Last Saturday night I played a very satisfying gig in Seattle, at a club on Capital Hill. Late at night it can be a little sketchy in that area and I try to be aware of my surroundings when leaving. After the gig, at about 2:30 AM, I was loading the last of my gear into the car. I had just closed the trunk and noticed a black man about my age approached me on the dark street. He was alone, wearing a dirty coat and smelled like he’d been wearing the same clothes for a few days. I sized him up immediately to assess his threat level, noting whether he seemed left or right handed (in case I had to defend myself) and whether he seemed to have anything in his hands.

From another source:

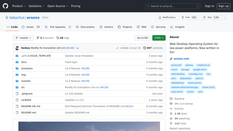This screenshot has width=233, height=131.
Task: Click the Notifications bell button
Action: click(x=167, y=17)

He asked me if he could ask a question (which always amuses me because it’s circular to ask permission to ask a question). I told him yes. He pointed vaguely up the street and said his family was up there in a car trying to sleep and he wanted to know if I could help him. It was really cold out and he was looking for a place where they could sleep for the night. He showed me a printed list of shelters / churches where they had tried to get in, but all the free ones were full and he didn’t have any money since he was out of work until Monday. What he wanted was a couple of bucks toward the nine-dollar cost of staying at the YMCA. I thought about it for less than three seconds and fished out a ten dollar bill for him. The guy immediately started to weep. He hugged me, telling me his name and saying he’d never forget my kindness, and that he’d pass it on to someone else as soon as he was working again. Then he walked away and that was the last I saw of him.
So either I got taken by some con artist with a great line. Or I helped some guy who just needed a hand. It doesn’t matter because if he was lying to me it’s on him. Either way I’m OK with it. If nothing else, got a hug for $10, which isn’t bad.
If there’s a point (and most of the time in life there ISN’T a point), it’s only that it would have been really easy to ignore that guy. It definitely constituted a risk to interact with a stranger on a dark street late at night, and I don’t recommend it to everyone. But how many people around us just want to be treated as human and are denied? The homeless, elderly, handicapped, disaffected, depressed, alone, etc etc. Those are people who really NEED to have their humanity celebrated and recognized. But most of us are socially trained to ignore that segment and to just walk on by. And in doing so we rob those people of their humanity, and eventually they don’t recognize themselves as human, which is when antisocial behavior begins… it’s a self-fulfilling prophecy… those people become less functionally human and we take even further steps to avoid interacting with them.
In a less extreme case, we might just put up our shields and ignore some guy playing the violin in a subway. I don’t know. That guy on the street said he’d never forget my kindness, and I hope I never forget that he took a risk by asking for help. I guess we both got something out of the deal.